* **Texto del ejercicio**

------------

Siéntense y alucine con esta historia de tanto como lo hice yo cuando la escuché por primera vez. Su protagonista, Pat Martino, que era considerado ya como uno de los guitarristas más grandes de la historia del jazz cuando, a los 36 años, comenzó a sentir fuertes dolores de cabeza que apenas le dejaban moverse.
Tras las pruebas pertinentes, en 1980, los médicos le diagnosticaron un aneurisma cerebral severo que, si no operaban de inmediato, podría acabar con su vida. La intervención era complicada, pero no había alternativa. Al acabar la operación, los especialistas le comunicaron a su esposa dos noticias: una buena y otra mala. La buena era que Martino había sobrevivido y se encontraba bien. La mala, que no recordaba absolutamente nada de su vida anterior.
Aquel percance había borrado de un plumazo todos los recuerdos de su intensa vida. Un total de 36 años llenos de experiencias musicales al alcance de unos pocos privilegiados. Tras salir del quirófano no recordaba que había nacido en Filadelfia en 1944, el mismo día que las tropas Aliadas liberaban París. Tampoco se acordaba del inicio de su carrera como guitarrista profesional, con solo 15 años y gracias a un talento desbordante. Ni su incursión en las formaciones lideradas por saxofonistas como Willis Jackson, Red Holloway o Red Holloway, u organistas como Jimmy McGriff, Don Patterson, Jimmy Smith, Jack McDuff o Richard Groove Holmes. Ni que había girado con el gran John Handy, en 1966, con 22 años. Tampoco que a esa misma edad había comenzado a liderar sus propios grupos en sesiones para Prestige, Muse y Warner Bros. Ni había rastro en su cabecita del interés que había mostrado por la vanguardia jazzística, el rock, el pop y las músicas del mundo, las cuales había incorporado a su estilo hard bop, convirtiéndole en uno de los más grandes.
Toda esta vida desapareció entera de un golpe en tan solo unas horas de intervención quirúrgica. Apenas reconocía a sus padres, ni a él mismo, ni su carrera como músico. Y por encima de todo, había olvidado como se tocaba cada uno de los acordes que había aprendido, perdiendo por completo sus habilidades como guitarrista. No sabía ni lo que era un do. «No reconocía a mis padres, no tenía memoria ni de mi guitarra ni de mi carrera musical. Me encontraba vacío, desnudo, muerto», contaba años después.
Al principio sus padres le enseñaban las carátulas de sus discos y no reconocía ninguna. Después se puso a escuchar los discos que había grabado ese tipo al que no conocía de nada, contrariado y triste. Sin embargo, no se vino abajo y luchó contra su memoria perdida, tomando una decisión que le devolvería a la vida, a su anterior vida: convertirse otra vez en sí mismo, en su mejor imitador, en una especie de él reencarnado.
Pat Martino nos trae a la memoria a Django Reinhardt, que reaprendió a tocar la guitarra con los dos únicos dedos que le quedaron cuando se quemó el carromato en el que vivía cuando tenía 18 años. Para ello, Martino utilizó otro camino, el de sus propios discos, que se ponía una y otra vez tratando de sacar los acordes poco a poco, aprendiéndolos de nuevo como si fuera aquel niño al que sus padres le habían regalado una guitarra. Y así fue desenterrando su genio, que ya no era tan precoz.
Aquella batalla le llevó unos cuantos años. En 1984, comenzó a realizar con mayor intensidad largas e intensas sesiones de estudio escuchando aquellas históricas grabaciones y volvió a aprender a tocar su instrumento. Sus viejos discos se convirtieron en «viejos amigos que le ayudaron a recuperar la belleza y la honestidad de su música», dijo.
En 1987, tras años alejado de los estudios de grabación, sacó «The Return» (El Regreso). El nombre lo dice todo. Martino consiguió recuperar la forma, grabando de nuevo para Muse, Evidence y, finalmente, para el mítico sello Blue Note. Y volvió a ser uno de los mejores.

------------

* **Datos para revisar**
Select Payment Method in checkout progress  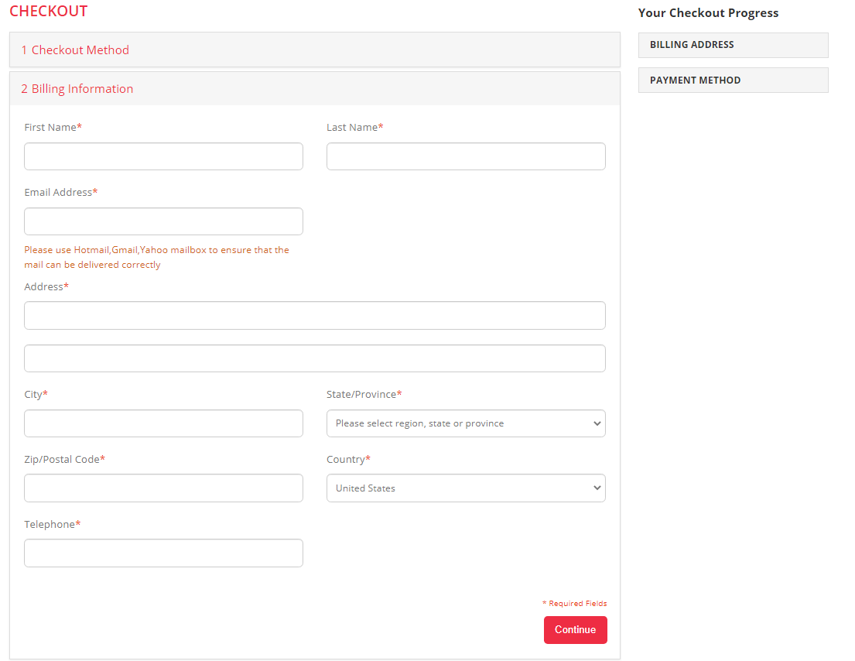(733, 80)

------------

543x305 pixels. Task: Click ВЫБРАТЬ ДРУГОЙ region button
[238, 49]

------------

* **Actividad 1**
Copia literalmente el fragmento del texto sobre Pat Martino que empieza con "Tras las pruebas" y sigue hasta "su vida anterior.".
* **Actividad 2**
Según el texto sobre Pat Martino, ¿en qué año le diagnosticaron los médicos un aneurisma cerebral severo?
* **Actividad 3**
Enumera todos los organistas con los que tocó Pat Martino que nombra el texto sobre Pat Martino.

* **Respuesta 1**
Tras las pruebas pertinentes, en 1980, los médicos le diagnosticaron un aneurisma cerebral severo que, si no operaban de inmediato, podría acabar con su vida. La intervención era complicada, pero no había alternativa. Al acabar la operación, los especialistas le comunicaron a su esposa dos noticias: una buena y otra mala. La buena era que Martino había sobrevivido y se encontraba bien. La mala, que no recordaba absolutamente nada de su vida anterior.

* **Respuesta 2**
En 1980.

* **Respuesta 3**
Jimmy McGriff, Don Patterson, Jimmy Smith, Jack McDuff y Richard Groove Holmes.